Cost of Acquisition of a New Lead or a New Customer

Cost of Acquisition of a New Lead or a New Customer

Cost of Acquisition of a New Lead or Customer is one of the key numbers you need to know when evaluating your marketing.

Don’t get caught up on impressions, click through rates (ctr) and cost per click (cpc) – Until you know your costs to acquire leads and customers! These metrics are for evaluating the effectiveness of your message (impact quotient – click here to watch Business Growth Formula Video)

Yes we believe all business websites should be producing leads (prospects) that you nurture until they become customers.

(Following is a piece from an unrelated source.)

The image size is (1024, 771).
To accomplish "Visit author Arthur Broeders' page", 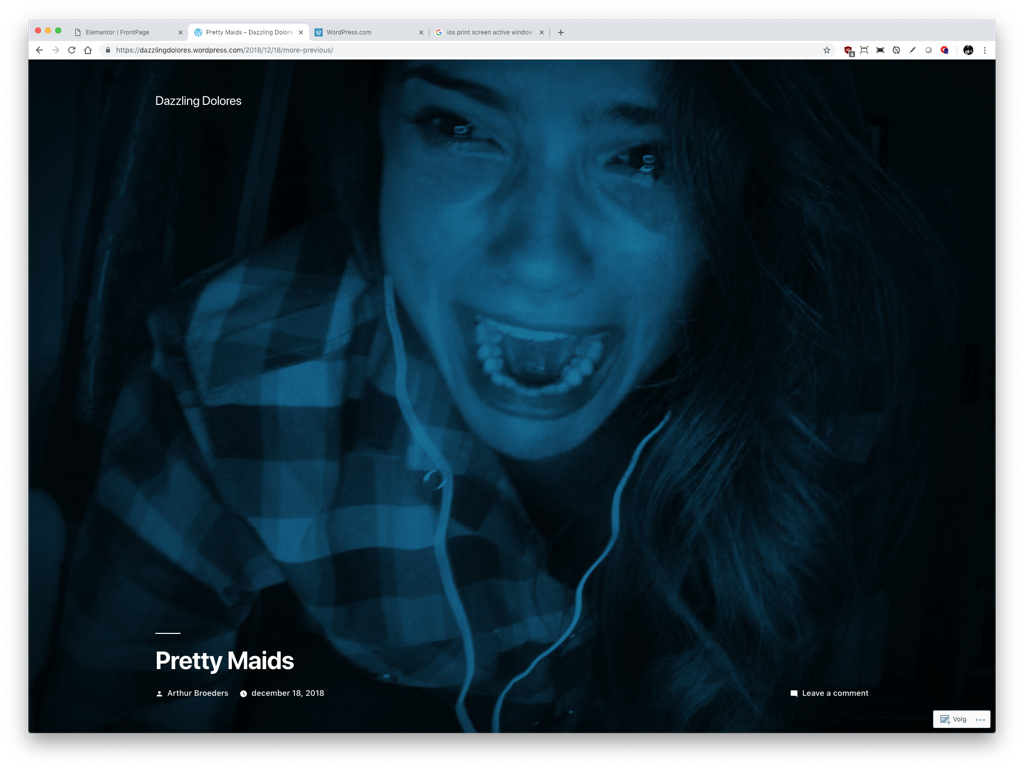I will (197, 693).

For arguments sake let’s say you had a Google Adwords Ad with a cost per click (cpc) of $0.10 (ten cents).

If takes you ten clicks to get one email address from your landing page — one new prospect (aka lead), then your cost to acquire is a dollar.

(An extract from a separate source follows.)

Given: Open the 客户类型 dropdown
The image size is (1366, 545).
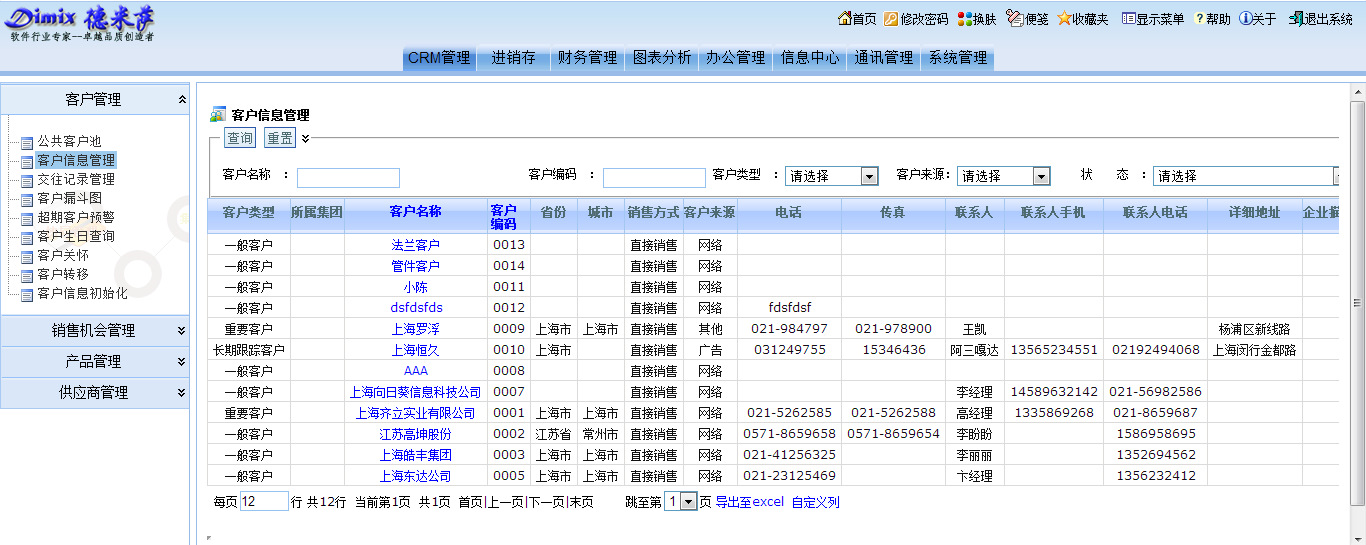Looking at the screenshot, I should click(869, 176).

$0.10 x 10 = $1.00 per lead (cost of acquisition of a lead)

Cost of a click (times) the number of Clicks to get an email address (equals) your cost to acquire a lead.

BTW, in this example your landing page would have a 10% conversion factor. (1 email address/10 Clicks = 10% conversion)

Cost of Acquisition of a New Customer

If you need ten leads before you develop one into a customer then you have your cost to acquire a customer is ten dollars.

$1.00 per lead x 10 leads:1 customer (ratio) = $10.00 per customer as your cost to acquire.

Cost per lead (times) number of leads to produce one customer (equals) your cost to acquire a customer.


Cost of Acquisition

The question then becomes am I acquiring a lead and customer at the right price?

To understand if your cost is good or bad we will have to get into the lifetime value of a customer; which we will explain in another article.

The lower the cost of acquire for both a lead and a customer the better as a general rule of thumb.

So figure out your costs to acquire both a lead and a customer. You need to do this for each marketing media if possible. Some media will produce a significantly lower cost and others a higher cost.

Again the cost per media should be judged against the life time value of a customer, because we want to know how much profit we generate off each customer over the life of that customer.